### PROBLEM STATEMENT
Which lines of the data hold the word "computer"? Copy all of them.

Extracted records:
Start of Block

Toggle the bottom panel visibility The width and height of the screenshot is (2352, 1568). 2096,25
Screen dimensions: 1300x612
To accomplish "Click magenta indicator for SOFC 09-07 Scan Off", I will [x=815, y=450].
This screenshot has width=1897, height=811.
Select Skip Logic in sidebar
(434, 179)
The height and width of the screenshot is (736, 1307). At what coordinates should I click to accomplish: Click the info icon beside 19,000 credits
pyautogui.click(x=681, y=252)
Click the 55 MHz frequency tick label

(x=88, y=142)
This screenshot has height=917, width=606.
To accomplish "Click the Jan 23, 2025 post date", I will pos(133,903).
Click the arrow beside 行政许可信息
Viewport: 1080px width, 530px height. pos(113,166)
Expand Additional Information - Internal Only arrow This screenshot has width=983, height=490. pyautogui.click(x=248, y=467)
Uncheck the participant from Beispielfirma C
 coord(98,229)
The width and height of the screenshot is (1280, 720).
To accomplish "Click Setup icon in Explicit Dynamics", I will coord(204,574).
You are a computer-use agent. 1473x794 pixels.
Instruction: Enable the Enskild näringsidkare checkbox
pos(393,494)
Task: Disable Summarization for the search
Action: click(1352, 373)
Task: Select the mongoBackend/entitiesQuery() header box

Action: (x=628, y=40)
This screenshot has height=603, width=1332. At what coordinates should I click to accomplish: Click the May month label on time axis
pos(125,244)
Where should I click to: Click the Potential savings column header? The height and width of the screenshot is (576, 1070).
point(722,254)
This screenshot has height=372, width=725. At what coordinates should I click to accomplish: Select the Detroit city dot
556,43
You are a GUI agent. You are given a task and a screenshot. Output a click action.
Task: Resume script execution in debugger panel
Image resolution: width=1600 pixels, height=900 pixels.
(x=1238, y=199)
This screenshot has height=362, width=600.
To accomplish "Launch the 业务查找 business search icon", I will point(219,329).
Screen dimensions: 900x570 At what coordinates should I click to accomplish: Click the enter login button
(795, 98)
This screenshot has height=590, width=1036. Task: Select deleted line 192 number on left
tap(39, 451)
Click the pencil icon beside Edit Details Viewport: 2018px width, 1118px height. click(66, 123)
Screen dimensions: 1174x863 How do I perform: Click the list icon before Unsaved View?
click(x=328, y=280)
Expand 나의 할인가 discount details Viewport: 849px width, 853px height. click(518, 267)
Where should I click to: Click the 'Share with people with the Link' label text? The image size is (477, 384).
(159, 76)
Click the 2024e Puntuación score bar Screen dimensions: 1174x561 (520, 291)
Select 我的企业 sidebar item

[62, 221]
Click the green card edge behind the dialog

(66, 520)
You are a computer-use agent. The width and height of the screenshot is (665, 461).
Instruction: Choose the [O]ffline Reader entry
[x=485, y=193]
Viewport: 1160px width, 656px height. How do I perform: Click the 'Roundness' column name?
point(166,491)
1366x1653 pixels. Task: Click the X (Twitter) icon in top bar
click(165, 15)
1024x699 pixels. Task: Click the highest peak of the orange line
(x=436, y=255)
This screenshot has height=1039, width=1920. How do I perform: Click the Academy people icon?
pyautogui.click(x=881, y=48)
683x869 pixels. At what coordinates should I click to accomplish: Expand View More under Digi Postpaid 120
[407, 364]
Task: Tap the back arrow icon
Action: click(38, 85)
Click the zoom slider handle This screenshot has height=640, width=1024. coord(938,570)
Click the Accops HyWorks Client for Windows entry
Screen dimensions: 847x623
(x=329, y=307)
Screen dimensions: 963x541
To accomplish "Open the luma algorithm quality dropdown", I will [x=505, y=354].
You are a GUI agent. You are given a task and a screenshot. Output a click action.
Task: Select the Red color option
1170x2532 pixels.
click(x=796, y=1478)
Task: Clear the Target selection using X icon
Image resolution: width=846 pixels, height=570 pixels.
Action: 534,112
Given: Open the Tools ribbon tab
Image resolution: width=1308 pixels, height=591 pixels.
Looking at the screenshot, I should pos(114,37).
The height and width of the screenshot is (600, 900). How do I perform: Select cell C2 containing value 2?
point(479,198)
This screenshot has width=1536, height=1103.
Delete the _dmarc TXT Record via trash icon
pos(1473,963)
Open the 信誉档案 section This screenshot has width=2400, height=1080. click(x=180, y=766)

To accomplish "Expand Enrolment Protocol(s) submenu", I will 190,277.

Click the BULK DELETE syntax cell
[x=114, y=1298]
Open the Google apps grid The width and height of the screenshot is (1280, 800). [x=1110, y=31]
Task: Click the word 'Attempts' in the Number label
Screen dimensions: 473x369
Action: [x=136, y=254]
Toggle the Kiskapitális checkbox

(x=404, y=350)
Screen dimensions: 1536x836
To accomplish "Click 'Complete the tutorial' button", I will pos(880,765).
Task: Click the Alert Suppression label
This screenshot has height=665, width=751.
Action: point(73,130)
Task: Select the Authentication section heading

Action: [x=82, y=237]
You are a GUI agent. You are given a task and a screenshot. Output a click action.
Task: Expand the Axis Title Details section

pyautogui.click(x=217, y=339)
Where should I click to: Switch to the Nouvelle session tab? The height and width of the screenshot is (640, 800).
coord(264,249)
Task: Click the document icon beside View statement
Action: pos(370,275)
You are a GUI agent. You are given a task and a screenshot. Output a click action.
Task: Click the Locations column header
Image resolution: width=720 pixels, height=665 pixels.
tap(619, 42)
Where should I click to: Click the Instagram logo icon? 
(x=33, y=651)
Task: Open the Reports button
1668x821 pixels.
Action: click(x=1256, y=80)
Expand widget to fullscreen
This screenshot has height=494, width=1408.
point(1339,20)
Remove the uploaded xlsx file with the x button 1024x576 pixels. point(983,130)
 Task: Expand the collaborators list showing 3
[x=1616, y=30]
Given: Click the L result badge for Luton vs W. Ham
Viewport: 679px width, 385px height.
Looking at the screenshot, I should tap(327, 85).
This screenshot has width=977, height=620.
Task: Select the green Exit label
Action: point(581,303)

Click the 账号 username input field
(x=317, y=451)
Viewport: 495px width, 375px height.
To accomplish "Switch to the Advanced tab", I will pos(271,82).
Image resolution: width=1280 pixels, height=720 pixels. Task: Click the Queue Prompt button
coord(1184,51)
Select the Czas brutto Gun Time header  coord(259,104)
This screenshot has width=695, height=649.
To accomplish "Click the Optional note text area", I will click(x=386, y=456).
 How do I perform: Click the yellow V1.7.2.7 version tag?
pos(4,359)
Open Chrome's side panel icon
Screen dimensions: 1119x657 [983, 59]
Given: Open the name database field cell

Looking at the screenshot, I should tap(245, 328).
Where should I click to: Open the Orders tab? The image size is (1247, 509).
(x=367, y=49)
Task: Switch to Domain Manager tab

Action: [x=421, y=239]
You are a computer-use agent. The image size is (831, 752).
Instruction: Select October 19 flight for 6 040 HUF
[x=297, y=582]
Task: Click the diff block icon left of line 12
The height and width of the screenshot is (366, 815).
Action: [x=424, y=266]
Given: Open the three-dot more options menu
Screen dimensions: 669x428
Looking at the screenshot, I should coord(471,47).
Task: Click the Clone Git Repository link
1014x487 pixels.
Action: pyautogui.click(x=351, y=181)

End of Block

### WRITTEN SOLUTION
You are a computer-use agent. 1473x794 pixels.
You are a computer-use agent. The width and height of the screenshot is (665, 461).
You are a computer-use agent. The image size is (831, 752).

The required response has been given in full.